Should I equivelate:
ħ2r/(2mb3) + 4ħ2/(2mbr) - A/r = -E(r/b) ? I tried this way, and still haven't managed to find a way to cancel out r....to make b an independent number...
With regard to E, if I am not wrong, I think Energy is that of an excited state, NOT ground state, except I haven't figured it out (for I have not gotten b constant), and have no idea which energy level it is....

Any hints or notices to my mistakes would be appreciated!

2. Oct 20, 2014

### stevendaryl

Staff Emeritus
$\hat{H} g(r) = E g(r)$

gives you an equation of the form:

$\frac{\alpha}{r} + \beta + \gamma r = 0$

where $\alpha$, $\beta$ and $\gamma$ are combinations of your constants: $A, b, E$.

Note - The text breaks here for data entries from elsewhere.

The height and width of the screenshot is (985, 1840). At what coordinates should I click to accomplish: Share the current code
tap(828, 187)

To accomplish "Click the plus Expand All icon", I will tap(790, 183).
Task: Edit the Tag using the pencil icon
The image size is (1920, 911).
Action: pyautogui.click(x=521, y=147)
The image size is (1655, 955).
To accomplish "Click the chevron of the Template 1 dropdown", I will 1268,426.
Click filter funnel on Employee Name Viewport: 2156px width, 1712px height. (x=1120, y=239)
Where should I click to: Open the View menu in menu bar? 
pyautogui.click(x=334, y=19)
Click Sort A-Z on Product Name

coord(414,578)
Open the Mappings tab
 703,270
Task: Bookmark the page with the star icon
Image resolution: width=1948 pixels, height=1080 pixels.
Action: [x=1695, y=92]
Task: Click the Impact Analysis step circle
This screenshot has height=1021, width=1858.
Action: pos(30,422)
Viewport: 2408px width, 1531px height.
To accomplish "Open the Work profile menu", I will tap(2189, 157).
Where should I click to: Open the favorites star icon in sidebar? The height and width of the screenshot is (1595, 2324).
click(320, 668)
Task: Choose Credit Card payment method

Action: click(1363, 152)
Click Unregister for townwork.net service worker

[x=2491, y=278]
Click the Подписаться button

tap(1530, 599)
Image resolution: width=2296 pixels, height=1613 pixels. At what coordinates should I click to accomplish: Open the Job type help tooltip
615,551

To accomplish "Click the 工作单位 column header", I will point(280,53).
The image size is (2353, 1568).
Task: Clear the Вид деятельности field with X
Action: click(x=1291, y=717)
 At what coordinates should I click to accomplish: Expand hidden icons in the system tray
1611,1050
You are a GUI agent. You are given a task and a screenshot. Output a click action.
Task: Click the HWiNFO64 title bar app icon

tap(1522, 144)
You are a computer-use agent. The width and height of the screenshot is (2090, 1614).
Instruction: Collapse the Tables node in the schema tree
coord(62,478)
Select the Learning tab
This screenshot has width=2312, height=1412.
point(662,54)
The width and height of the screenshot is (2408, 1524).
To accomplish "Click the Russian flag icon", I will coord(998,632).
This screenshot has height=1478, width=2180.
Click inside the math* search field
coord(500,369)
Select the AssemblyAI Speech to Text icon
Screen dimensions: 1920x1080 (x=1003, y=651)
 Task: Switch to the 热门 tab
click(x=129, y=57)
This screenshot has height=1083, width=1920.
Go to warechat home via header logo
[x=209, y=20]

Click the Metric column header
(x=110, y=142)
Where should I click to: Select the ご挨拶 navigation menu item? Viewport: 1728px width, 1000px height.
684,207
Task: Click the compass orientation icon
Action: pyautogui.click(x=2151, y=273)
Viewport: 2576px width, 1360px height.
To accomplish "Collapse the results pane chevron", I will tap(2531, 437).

That equation can only be true for all values of $r$ if each coefficient is equal to zero, separately. So it must be that
$\alpha = 0$
$\beta = 0$
$\gamma = 0$

So if you figure out what $\alpha$, $\beta$ and $\gamma$ are in terms of your constants, you can get three equations for your two unknowns: $E$ and $b$. That's too many, but it will turn out that the equations are redundant--the third one is a linear combination of the other two. So you can solve for $E$ and $b$.

$D$ cancels out, so you can't solve for it using the Schrodinger equation, but instead you have to choose $D$ so that the integral of $|g(r)|^2$ over all space is equal to 1.

3. Oct 20, 2014

### terp.asessed

because, according to what you've said:

α = 4ħ2/(2mb) - A = 0 --> b = 2ħ2/(Am)
β = -5ħ2/(2mb2) + A/b = 0
γ = ħ2/(2mb3) + E/b = 0

...but I couldn't derive b from β and γ....does it mean I solved everything from the beginning wrong?

And

For the last one, do you mean I need to normalize?

Last edited by a moderator: Oct 20, 2014
4. Oct 20, 2014

### stevendaryl

Staff Emeritus
On the right-hand side of Schrodinger's equation for this case, you have
$E g(r) = E D e^{-r/b} - (E D r/b) e^{-r/b}$

So the equation for $\beta$ should have $E$ on the right-hand side of the equals.

But you can certainly solve for $E$ using the equation for $\gamma$. You already know $b$ from your equation for $\alpha$. Plug that into the equation for $\gamma$

Yes. $D$ is a normalization constant.

Last edited: Oct 20, 2014
5. Oct 20, 2014

### terp.asessed

Thank you--I guess I figured out b and E, but may I ask what I should do with β? Can I use it to check b and E I found out?

6. Oct 21, 2014

### stevendaryl

Staff Emeritus
When I looked at it, it seemed that the equation for $\beta$ gave the same information as the equation for $\gamma$.